_Problem_
Rewrite the data from its first line through the line containing "coordinates (2539, 69).", both included, with "element" swapped for "item" and nothing else changed.

_Source material_
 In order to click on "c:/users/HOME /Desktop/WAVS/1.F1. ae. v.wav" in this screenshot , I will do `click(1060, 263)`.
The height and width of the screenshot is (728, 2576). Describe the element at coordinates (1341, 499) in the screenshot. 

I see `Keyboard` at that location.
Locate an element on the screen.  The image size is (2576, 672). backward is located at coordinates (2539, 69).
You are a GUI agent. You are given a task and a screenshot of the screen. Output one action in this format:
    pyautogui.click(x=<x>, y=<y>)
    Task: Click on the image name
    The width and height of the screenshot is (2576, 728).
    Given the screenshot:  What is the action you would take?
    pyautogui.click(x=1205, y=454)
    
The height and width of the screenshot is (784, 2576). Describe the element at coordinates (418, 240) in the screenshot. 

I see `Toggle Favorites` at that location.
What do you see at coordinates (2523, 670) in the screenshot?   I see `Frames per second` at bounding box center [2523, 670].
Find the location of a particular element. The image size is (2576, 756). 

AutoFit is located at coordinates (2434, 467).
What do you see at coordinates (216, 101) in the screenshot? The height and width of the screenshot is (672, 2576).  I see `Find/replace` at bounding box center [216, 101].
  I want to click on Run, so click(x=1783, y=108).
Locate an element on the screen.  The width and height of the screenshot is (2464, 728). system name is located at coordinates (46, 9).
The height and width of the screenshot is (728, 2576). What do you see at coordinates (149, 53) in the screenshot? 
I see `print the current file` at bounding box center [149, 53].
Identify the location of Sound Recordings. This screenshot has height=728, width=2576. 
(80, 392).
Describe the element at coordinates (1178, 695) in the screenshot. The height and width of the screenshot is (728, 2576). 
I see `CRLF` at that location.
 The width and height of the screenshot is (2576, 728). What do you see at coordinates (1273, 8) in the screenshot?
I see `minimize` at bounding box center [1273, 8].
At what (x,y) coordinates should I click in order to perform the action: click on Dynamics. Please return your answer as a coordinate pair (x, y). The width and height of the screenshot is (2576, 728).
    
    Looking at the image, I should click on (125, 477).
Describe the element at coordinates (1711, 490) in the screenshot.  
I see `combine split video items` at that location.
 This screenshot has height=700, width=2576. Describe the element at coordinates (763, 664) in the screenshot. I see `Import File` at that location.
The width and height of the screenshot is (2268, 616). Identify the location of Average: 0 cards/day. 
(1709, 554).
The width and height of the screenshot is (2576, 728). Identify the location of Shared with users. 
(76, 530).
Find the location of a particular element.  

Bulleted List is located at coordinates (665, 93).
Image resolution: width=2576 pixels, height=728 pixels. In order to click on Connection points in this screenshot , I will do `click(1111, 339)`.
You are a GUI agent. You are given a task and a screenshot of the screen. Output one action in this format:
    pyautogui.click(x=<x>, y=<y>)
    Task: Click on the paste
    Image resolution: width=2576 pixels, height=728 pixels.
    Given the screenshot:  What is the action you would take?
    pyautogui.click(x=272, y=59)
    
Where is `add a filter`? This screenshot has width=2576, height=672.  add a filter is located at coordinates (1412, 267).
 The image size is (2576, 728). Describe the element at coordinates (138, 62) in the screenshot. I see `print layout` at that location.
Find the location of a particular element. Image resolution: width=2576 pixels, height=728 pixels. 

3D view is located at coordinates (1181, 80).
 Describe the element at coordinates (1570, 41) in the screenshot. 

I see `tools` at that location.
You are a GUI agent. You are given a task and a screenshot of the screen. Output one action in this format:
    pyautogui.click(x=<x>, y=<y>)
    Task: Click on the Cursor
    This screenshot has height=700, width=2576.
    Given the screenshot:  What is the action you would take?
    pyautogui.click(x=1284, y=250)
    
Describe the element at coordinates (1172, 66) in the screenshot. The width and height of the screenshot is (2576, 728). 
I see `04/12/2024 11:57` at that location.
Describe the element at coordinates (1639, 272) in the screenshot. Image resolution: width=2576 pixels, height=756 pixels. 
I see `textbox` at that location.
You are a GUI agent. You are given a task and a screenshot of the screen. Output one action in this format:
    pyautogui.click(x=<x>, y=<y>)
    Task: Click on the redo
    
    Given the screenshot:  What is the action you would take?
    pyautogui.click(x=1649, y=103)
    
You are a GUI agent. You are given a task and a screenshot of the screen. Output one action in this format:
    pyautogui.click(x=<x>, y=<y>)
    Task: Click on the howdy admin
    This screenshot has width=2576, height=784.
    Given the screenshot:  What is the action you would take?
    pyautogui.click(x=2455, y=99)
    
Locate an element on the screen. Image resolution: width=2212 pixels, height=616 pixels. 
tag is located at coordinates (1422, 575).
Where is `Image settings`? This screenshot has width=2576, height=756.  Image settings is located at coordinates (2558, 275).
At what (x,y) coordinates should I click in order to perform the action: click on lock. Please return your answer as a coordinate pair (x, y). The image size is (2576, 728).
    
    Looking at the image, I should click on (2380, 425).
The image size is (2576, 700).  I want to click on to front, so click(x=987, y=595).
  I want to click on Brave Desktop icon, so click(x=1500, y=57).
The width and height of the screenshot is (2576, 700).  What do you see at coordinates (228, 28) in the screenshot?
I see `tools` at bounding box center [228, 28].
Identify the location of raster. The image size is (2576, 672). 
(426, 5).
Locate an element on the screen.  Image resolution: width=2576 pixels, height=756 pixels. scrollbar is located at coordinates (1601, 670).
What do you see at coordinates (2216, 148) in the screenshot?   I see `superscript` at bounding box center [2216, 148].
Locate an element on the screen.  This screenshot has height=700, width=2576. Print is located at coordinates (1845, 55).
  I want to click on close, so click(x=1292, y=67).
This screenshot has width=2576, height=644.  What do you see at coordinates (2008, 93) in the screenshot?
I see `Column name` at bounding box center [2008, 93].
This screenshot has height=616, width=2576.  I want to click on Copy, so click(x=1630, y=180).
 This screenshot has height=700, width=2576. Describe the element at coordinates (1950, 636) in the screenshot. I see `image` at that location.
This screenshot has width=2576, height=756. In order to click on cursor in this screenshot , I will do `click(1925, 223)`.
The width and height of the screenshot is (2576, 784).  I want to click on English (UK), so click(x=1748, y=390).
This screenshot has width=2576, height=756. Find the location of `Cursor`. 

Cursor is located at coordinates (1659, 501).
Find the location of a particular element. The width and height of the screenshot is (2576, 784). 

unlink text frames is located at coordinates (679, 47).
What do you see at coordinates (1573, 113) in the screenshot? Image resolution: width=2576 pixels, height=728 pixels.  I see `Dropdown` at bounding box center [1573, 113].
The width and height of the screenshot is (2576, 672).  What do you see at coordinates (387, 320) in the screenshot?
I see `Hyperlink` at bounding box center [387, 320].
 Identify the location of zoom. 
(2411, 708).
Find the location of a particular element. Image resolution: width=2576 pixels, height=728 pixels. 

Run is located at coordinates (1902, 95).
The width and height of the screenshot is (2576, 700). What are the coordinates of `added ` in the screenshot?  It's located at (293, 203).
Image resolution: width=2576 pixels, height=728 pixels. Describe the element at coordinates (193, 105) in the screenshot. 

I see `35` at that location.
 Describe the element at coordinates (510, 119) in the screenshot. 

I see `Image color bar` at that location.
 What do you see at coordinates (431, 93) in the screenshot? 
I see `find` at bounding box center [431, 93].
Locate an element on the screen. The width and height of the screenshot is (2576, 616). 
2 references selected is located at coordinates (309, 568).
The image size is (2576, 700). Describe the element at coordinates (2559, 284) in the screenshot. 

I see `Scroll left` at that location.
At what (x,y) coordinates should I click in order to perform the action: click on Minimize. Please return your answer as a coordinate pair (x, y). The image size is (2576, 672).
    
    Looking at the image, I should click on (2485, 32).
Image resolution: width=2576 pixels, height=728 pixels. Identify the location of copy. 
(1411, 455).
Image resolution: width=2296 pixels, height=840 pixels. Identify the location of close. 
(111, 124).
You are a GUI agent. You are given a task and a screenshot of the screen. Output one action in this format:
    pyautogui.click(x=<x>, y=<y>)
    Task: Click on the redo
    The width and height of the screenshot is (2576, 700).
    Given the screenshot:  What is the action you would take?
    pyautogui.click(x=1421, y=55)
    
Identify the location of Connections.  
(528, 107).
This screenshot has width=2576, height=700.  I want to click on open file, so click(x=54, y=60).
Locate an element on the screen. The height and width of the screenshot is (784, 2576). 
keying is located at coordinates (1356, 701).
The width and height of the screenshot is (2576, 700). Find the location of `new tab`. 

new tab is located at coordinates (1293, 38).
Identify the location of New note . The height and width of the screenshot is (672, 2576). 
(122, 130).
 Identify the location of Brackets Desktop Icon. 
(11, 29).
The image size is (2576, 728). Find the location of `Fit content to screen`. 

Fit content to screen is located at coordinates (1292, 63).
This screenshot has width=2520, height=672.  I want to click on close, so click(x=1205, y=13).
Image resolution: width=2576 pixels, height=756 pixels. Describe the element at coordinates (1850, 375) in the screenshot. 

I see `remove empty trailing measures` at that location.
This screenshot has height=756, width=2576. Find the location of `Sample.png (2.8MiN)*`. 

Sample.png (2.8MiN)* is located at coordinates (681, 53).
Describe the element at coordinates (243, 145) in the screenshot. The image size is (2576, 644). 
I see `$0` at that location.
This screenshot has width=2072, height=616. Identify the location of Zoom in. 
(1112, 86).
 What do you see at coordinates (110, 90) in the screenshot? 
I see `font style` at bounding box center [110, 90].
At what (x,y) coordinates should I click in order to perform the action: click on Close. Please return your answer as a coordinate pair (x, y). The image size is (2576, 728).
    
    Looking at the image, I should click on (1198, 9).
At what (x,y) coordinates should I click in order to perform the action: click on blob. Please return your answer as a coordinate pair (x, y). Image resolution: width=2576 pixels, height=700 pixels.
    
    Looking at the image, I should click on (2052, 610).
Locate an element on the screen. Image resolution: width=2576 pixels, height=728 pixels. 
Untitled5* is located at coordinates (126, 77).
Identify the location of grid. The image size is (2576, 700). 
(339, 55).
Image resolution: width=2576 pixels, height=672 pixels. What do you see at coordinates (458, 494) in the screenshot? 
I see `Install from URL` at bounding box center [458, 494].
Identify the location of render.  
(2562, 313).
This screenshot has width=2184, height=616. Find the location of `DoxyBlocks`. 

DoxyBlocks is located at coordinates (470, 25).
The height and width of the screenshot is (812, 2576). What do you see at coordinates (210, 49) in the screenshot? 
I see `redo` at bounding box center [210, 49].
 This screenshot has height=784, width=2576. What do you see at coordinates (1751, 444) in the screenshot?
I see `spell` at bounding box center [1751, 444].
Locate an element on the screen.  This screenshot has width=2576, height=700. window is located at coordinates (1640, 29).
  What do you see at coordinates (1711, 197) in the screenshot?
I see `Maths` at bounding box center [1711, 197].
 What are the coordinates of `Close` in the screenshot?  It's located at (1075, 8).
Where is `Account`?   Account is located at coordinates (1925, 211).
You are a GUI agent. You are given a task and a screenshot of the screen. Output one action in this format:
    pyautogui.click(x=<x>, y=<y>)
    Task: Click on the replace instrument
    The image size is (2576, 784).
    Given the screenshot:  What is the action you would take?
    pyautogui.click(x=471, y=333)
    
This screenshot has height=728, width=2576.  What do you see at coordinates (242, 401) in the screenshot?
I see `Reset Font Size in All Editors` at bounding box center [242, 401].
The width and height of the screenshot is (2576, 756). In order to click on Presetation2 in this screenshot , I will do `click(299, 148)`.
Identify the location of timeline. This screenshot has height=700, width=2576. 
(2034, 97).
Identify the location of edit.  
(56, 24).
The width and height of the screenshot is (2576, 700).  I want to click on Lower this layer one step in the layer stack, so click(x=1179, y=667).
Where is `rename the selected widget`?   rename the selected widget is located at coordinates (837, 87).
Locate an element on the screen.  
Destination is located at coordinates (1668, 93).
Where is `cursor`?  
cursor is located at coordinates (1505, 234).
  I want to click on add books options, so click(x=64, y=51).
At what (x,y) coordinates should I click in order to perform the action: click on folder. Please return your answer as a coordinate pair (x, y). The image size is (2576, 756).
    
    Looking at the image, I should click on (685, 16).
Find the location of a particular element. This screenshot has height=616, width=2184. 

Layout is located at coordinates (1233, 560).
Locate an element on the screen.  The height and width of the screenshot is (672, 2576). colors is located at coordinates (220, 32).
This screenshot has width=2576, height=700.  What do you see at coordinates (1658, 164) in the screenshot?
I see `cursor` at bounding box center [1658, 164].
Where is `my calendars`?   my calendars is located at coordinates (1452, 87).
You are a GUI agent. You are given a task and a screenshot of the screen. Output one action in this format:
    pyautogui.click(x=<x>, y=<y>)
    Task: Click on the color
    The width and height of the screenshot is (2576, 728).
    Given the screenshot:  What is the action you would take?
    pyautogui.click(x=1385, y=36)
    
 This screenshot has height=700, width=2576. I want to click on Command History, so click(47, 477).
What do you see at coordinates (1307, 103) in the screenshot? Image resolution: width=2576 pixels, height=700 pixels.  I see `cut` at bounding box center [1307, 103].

_Task answer_
 In order to click on "c:/users/HOME /Desktop/WAVS/1.F1. ae. v.wav" in this screenshot , I will do `click(1060, 263)`.
The height and width of the screenshot is (728, 2576). Describe the item at coordinates (1341, 499) in the screenshot. 

I see `Keyboard` at that location.
Locate an item on the screen.  The image size is (2576, 672). backward is located at coordinates (2539, 69).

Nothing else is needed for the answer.